Ich setzte mich mit diesem großen Teller des günstigen Schmauses und einem Bier auf die Couch und lauschte Springsteen. Der Regen peitschte gegen das Fenster und ab und zu tropfte es durch die marode Dichtung der Scheibe nach innen. Ich hatte einen Pullover angezogen, weil der Regen die Wohnung noch etwas abgekühlt hatte und man von einer wirklichen Wärmeisolierung ohnehin nicht sprechen konnte. Ich saß auf dieser alten Schlafcouch, die so lange mein Zufluchtsort gewesen war und diese Welt schien für einen Augenblick der schönste Ort zu sein, den ich mir hätte vorstellen können. Acht Tage hatte ich noch, um all mein Zeug zu packen, die Möbel einzumotten und alten Ballast loszuwerden. Es würde eine fabelhafte Zeit mit und bei Patrick sein und ich freute mich bereits sehr darauf. Morgen würde ich zu packen beginnen, aber der heutige Tag gehörte mir, einem eiskalten Bier und meinen wenigen Platten. Das letzte Lied der LP begann, kurz bevor die von Wolken verdeckte Sonne unterging.

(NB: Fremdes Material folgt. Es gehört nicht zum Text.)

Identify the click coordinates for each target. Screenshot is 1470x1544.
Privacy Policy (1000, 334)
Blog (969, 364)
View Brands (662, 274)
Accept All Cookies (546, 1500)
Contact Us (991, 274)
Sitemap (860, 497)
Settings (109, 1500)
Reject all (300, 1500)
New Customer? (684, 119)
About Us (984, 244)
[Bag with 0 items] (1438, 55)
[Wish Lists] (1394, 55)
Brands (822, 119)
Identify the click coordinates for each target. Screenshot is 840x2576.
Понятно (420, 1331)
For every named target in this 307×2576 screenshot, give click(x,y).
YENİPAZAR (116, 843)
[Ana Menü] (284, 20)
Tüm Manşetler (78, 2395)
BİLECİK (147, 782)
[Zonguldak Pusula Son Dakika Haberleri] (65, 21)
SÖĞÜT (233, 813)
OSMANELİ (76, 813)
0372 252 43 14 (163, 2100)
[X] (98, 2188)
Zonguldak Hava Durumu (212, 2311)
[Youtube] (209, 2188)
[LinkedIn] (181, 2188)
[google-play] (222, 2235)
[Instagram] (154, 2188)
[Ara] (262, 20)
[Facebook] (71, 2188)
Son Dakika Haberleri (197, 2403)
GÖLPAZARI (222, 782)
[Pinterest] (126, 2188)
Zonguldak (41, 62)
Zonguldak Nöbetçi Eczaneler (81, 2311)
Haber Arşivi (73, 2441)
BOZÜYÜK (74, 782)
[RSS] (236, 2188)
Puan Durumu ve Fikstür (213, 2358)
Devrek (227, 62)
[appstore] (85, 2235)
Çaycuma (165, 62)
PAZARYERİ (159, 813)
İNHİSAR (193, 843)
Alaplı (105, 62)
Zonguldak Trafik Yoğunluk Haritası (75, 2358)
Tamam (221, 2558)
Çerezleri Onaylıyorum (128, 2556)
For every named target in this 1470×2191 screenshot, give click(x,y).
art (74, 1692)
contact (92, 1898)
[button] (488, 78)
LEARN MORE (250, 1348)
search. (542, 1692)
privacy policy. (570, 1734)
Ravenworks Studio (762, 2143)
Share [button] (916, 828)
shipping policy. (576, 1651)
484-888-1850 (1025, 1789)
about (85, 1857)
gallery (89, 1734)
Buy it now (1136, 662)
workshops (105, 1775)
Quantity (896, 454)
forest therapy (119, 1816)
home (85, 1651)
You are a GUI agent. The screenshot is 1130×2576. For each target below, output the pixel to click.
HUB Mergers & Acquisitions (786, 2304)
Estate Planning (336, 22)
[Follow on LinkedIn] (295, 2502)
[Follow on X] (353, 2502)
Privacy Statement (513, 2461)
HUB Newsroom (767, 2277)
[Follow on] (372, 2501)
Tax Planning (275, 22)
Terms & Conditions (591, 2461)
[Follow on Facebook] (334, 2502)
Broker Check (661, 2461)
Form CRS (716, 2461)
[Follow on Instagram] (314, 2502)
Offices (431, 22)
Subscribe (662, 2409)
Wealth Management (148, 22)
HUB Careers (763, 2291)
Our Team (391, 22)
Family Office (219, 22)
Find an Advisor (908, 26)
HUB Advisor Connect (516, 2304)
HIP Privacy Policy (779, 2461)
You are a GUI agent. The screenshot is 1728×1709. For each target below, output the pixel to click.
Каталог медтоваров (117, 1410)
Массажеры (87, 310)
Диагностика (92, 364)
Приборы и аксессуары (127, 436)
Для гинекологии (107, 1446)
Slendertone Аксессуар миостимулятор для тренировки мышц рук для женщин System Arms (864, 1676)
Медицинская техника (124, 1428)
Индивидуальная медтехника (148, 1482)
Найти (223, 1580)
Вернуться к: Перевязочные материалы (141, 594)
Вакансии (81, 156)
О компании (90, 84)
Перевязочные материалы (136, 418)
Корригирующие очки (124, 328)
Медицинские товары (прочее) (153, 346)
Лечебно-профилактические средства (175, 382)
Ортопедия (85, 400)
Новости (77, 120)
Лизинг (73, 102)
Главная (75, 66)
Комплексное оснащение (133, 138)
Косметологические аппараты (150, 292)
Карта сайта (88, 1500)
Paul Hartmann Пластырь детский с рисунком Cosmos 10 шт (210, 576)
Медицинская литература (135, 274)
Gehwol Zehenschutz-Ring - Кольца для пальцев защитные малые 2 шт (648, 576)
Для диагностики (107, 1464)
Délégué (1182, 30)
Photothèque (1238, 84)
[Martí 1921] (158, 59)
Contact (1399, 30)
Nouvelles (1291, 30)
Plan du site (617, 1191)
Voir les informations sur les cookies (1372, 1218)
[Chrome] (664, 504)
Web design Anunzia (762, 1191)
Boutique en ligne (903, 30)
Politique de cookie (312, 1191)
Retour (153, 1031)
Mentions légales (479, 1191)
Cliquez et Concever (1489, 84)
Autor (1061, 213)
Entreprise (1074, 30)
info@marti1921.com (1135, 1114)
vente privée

„Some folks are born into a good life. Other folks get it anyway, anyhow.”
Kapitel 2 – Spätsommer 2013
Die Zeit im Wacholderweg war - wenn sie auch nur von kurzer Dauer war – eine prägende. Ich hatte mein Lager auf dem Flur meines Freundes Patrick aufgeschlagen. Er hatte dort eine alte Couch stehen, die in der kleinen zwei Zimmerwohnung nirgendwo anders hatte untergebracht werden können. Sie hatte eine braune Grundfarbe, mit kleinen Rauten, die etwas dunkler gefärbt waren. Es erinnerte einen an die Muster, die man sieht, wenn man sich zu lange und zu kräftig die Augen reibt. Patrick hatte dieses Schmuckstück vom Sperrmüll nach Hause gezogen, als er nach einer durchzechten Nacht aus dem Kneipenviertel kam.
„Ist doch ein schönes Ding, oder? Ich mein, hallo, einem geschenkten Gaul und so …“, hatte er gesagt, während er sich mit dem Handballen die schwarze Brille mit den Lupengläsern hochschob.
„Was andere Leute wegwerfen. In der Türkei steht so was im Geschäft.“, schob er hinterher, als er über den löchrigen und modrigen Bezug des Sofas strich. Ein: „Nein, so was steht auch in der Türkei nicht im Geschäft“, hatte ich mir damals gespart. Warum jemandem die Freude verderben? Es war ja gut so, wie es gekommen war – mein Glück. Dieses Sofa sollte nämlich mein Schlafplatz für den nächsten Monat sein. Meine kleine Einzimmerwohnung war bereits ausgeräumt. In einer Hauruck-Aktion hatte ich alles in besagtem Schuppen meines Vaters untergebracht und in Sicherheit, bis ich erstens eine neue Stelle und zweitens eine neue Wohnung hatte.